Les recherches que voulut bien faire le ministre n’eurent aucun succès. Marion resta introuvable, comme le pressentait Mme de Charrière.

Je vous remercie, écrit-elle, de votre complaisance à vous informer de Marion. C’était déjà de ma part un pur acte de complaisance, que cet exercice que je vous ai demandé de la vôtre, car j’étais bien persuadée que cela était fort inutile. À dire vrai, M. DuPeyrou est presque aussi étrange en ceci que Rousseau : c’était après la mort de celui-ci qu’il fallait vite chercher Marion ; mais les idées viennent quand elles peuvent.

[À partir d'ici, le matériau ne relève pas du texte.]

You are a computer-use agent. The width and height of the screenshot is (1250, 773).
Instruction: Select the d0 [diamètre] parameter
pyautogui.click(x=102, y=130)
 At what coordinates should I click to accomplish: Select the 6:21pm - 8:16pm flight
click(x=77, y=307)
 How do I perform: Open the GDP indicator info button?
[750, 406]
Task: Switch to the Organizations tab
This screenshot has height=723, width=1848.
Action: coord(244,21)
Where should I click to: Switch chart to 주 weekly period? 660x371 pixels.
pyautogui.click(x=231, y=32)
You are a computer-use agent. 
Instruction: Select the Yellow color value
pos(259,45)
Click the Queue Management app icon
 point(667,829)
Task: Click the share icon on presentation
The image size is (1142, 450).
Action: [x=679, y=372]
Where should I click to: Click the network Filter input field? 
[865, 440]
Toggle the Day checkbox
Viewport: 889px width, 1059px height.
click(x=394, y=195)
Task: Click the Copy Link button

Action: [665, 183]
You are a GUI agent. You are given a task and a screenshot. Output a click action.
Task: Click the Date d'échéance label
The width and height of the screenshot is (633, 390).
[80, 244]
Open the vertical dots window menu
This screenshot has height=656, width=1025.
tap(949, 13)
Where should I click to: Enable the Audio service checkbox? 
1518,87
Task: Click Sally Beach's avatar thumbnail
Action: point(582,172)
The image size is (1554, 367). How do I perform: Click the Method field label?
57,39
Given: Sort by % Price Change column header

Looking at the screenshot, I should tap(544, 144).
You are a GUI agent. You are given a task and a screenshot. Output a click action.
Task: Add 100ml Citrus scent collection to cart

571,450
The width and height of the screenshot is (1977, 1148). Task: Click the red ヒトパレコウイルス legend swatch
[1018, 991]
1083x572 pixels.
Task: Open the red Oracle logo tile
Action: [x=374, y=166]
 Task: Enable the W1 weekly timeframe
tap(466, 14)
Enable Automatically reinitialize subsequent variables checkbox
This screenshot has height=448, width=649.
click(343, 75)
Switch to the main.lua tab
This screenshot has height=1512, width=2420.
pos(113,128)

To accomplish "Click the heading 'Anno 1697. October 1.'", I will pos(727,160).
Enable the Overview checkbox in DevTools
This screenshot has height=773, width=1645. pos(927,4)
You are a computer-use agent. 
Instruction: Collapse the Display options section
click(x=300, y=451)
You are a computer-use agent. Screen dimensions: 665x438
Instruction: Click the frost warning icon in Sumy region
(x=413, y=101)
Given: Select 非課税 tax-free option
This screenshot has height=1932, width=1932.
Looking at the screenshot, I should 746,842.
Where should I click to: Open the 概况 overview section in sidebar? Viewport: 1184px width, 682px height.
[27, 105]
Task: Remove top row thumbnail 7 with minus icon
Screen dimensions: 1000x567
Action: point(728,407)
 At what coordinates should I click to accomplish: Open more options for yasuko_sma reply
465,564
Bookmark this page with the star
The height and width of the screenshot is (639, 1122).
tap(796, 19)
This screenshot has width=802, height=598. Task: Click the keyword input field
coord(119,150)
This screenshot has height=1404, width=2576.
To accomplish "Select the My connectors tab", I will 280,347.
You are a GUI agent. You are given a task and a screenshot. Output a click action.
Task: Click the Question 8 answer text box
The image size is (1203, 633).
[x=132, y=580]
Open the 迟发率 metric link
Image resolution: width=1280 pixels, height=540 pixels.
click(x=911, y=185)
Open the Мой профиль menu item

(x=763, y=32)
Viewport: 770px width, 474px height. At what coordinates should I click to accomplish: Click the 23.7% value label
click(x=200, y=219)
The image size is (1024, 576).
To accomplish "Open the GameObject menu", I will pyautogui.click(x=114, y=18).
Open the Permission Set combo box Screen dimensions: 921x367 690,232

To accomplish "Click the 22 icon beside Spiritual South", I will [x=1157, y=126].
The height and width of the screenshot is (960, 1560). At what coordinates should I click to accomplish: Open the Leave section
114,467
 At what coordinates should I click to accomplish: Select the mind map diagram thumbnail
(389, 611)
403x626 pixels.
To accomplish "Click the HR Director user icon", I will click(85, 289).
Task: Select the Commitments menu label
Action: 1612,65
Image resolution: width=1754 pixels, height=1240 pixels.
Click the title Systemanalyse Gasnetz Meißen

Elle remplit de longues lettres à d’Oleyres de détails sur les fameux portraits ; elle écrit pour le même objet à vingt personnes ; si DuPeyrou l’en croyait, il s’adresserait à Thérèse. À Benjamin Constant elle dit :

J’avais demandé à Mme de la Pottrie le portrait de Mme de Warens : — « Je ne l’ai pas, je ne sais pas qui l’a ». On demande à Mlle de Bottens ; — « Il est entre les mains de M. Gibbon ». J’écris poliment et même flatteusement à M. Gibbon. Il me répond : « M. Gibbon est bien fâché, etc. le portrait appartient à la famille Polier, et M. Gibbon, étranger, ne peut se mêler de ces choses-là ». Voyez comme tout cela est obligeant ! On dit que M. Dennel (?) me fait l’honneur de me haïr. Je l’ai vu trois instants, il y a plusieurs années. Les Lausannois ne m’ont pas pardonné mes Lettres.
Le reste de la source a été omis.